Today I endorse Barack Obama for president of the United States. I believe him to be a person of integrity, intelligence, and genuine good will. I take him at his word that he wants to move the nation beyond its religious and racial divides and that he wants to return the United States to that company of nations committed to human rights.

Perhaps most odd is that Kmiec basically admits that a President Obama would be a strong opponent of conservatism and originalism:

As a Republican, I strongly wish to preserve traditional marriage not as a suspicion or denigration of my homosexual friends but as recognition of the significance of the procreative family as a building block of society. As a Republican and as a Catholic, I believe life begins at conception, and it is important for every life to be given sustenance and encouragement. As a Republican, I strongly believe that the Supreme Court of the United States must be fully dedicated to the rule of law and to the employ of a consistent method of interpretation that keeps the court within its limited judicial role. As a Republican, I believe problems are best resolved closest to their source and that we should never arrogate to a higher level of government that which can be more effectively and efficiently resolved below. As a Republican and a constitutional lawyer, I believe religious freedom does not mean religious separation or mindless exclusion from the public square.

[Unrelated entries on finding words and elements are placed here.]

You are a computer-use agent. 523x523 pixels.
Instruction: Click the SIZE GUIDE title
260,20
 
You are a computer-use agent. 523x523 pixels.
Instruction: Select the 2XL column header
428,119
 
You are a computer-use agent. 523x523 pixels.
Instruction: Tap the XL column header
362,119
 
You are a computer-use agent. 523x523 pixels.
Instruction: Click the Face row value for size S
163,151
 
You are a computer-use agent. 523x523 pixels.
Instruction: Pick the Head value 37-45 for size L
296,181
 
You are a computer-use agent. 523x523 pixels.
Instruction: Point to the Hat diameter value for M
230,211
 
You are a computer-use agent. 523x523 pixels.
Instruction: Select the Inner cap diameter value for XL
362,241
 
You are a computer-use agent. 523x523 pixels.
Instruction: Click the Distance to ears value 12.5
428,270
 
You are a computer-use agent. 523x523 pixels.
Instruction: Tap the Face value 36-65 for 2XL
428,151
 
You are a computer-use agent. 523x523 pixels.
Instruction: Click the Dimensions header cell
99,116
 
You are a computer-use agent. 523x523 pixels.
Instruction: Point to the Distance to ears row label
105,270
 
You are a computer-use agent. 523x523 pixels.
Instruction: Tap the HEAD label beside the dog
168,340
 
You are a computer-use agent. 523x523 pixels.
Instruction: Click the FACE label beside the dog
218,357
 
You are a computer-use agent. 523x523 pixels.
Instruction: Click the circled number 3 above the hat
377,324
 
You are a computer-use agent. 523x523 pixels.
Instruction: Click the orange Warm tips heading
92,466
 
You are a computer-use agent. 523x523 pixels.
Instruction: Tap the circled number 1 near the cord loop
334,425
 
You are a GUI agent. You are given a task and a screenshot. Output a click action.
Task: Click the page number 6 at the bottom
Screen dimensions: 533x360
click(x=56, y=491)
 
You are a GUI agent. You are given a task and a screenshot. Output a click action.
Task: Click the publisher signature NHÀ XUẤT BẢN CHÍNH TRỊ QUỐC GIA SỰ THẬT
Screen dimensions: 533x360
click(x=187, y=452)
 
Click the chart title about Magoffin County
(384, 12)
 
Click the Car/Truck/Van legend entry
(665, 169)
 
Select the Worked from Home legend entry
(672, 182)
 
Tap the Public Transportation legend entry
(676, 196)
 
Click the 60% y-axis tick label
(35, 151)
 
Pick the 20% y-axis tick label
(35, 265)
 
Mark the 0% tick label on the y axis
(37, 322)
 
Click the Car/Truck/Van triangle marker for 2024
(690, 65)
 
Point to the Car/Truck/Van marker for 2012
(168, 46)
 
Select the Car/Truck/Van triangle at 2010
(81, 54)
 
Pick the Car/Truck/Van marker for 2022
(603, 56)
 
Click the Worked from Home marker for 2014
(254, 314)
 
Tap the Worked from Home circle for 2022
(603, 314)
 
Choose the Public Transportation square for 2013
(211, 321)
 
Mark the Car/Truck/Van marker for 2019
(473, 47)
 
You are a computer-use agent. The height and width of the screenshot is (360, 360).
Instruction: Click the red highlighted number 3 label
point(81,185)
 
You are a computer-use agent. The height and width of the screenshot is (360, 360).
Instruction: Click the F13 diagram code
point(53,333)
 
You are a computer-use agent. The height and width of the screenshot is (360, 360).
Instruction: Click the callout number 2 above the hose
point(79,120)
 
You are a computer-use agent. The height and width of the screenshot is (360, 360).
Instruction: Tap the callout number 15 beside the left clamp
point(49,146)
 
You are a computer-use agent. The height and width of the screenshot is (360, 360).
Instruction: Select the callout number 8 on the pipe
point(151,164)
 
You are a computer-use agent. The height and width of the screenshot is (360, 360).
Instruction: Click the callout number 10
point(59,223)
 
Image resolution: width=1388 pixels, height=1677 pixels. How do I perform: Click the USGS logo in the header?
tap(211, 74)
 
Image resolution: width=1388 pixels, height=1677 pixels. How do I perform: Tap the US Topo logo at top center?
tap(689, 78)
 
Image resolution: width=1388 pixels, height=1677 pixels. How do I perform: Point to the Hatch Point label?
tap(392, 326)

In various ways, Sen. Barack Obama and I may disagree on aspects of these important fundamentals, but I am convinced, based upon his public pronouncements and his personal writing, that on each of these questions he is not closed to understanding opposing points of view and, as best as it is humanly possible, he will respect and accommodate them.

Now, Kmiec's endorsement is actually not much of a surprise: he's been saying some bizarre things on the net about Obama in the last couple of months.  Still, it's difficult to understand how a man who didn't support McCain because he was (allegedly) insufficiently committed to appointing originalist judges could now endorse Obama, and his post offers little justification (other than his entirely lame and milquetoast "he is not closed to understanding opposing points of view" comment) on the matter.